Cytokines and lymphocyte proliferation in patients with different clinical forms of chromoblastomycosis

Abstract

Chromoblastomycosis is a chronic, often debilitating, suppurative, granulomatus mycosis of the skin and subcutaneous tissues beginning after inoculation trauma. It occurs world-wide, but is more frequently observed in tropical countries such as Brazil. The disease is usually insidious, and the lesions increase slowly but progressively, not responding to the usual treatments and quite often reappearing. The host defense mechanism in chromoblastomycosis has not been extensively investigated. Some studies have focused on fungus–host interaction, showing a predominantly cellular immune response, with the activation of macrophages involved in fungus phagocytosis. Although phagocytosis did occur, death of fungal cells was rarely observed.

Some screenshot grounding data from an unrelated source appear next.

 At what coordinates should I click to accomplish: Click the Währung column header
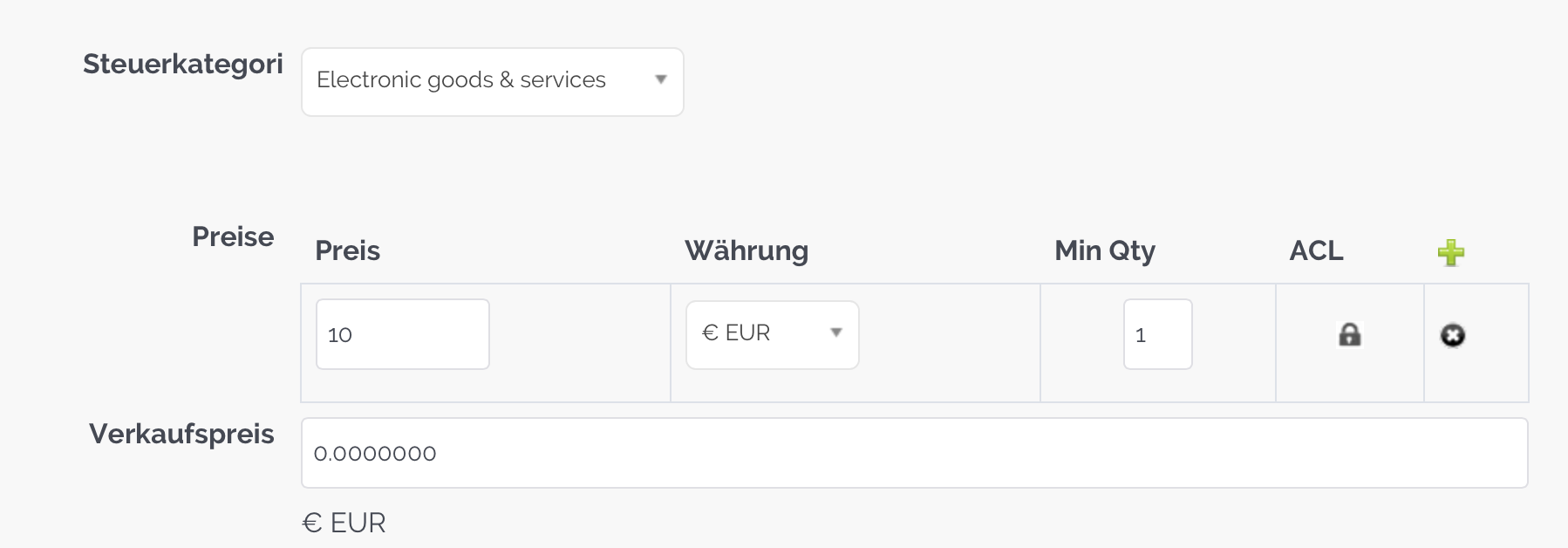tap(747, 251)
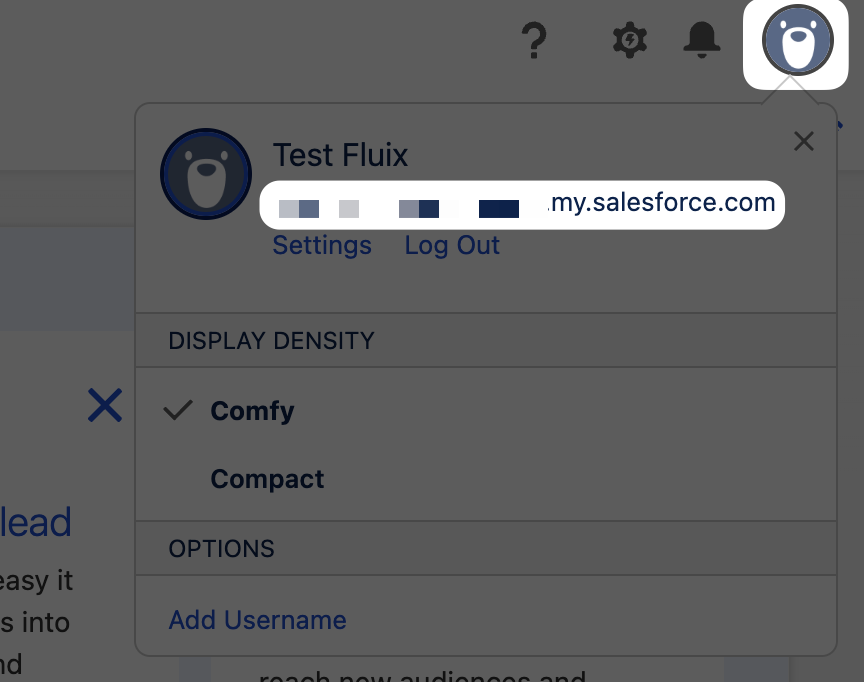Close the user profile popup
Viewport: 864px width, 682px height.
tap(803, 141)
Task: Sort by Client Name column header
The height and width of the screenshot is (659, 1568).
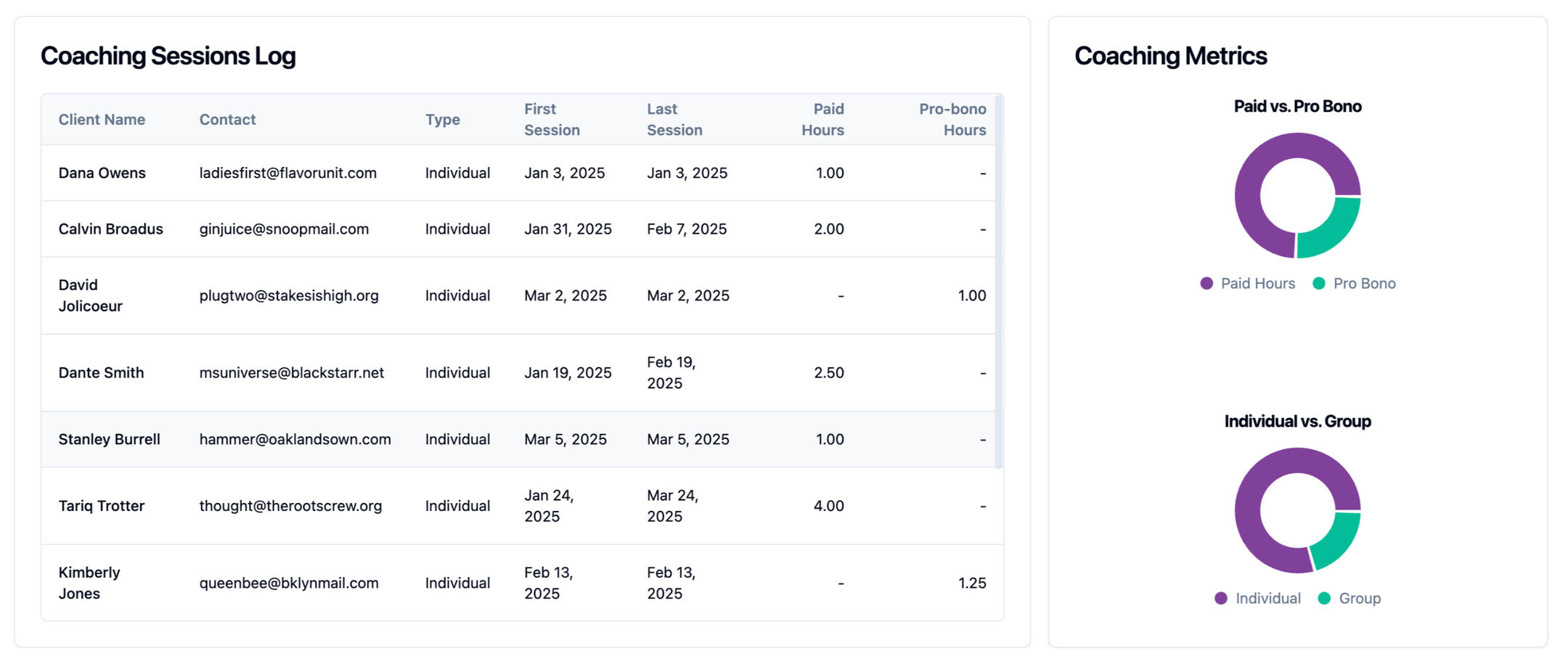Action: [x=102, y=120]
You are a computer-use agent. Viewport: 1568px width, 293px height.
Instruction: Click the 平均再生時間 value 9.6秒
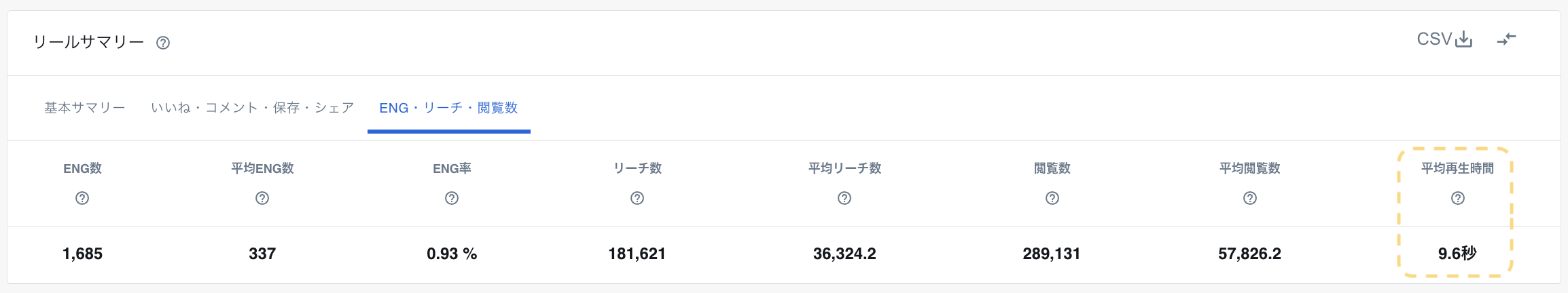click(x=1457, y=254)
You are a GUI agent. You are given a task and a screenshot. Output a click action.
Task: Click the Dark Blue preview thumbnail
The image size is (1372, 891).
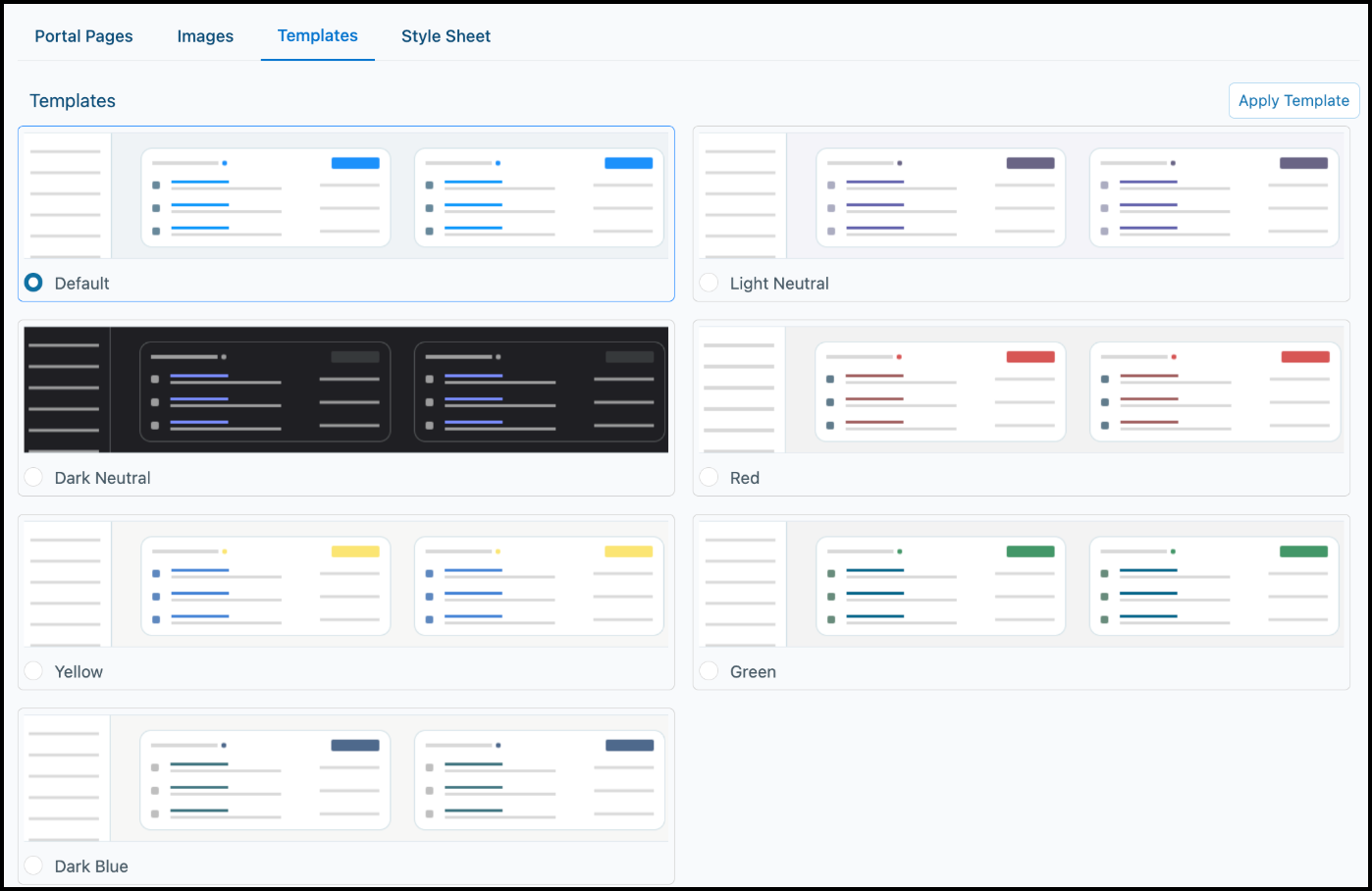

The ability of Fonsecaea pedrosoi to produce secreted or cell wall-associated melanin-like components, protects against destruction by host immune cells in vitro. Until now, the T cell immune response in chromoblastomycosis is undefined. In the present work, it was shown that, in patients with the severe form of the disease, predominant production of IL-10 cytokine, low levels of IFN-γ and inefficient T cell proliferation were induced. In contrast, in patients with a mild form of the disease, predominant production of IFN-γ cytokine, low levels of IL-10 and efficient T cell proliferation were observed.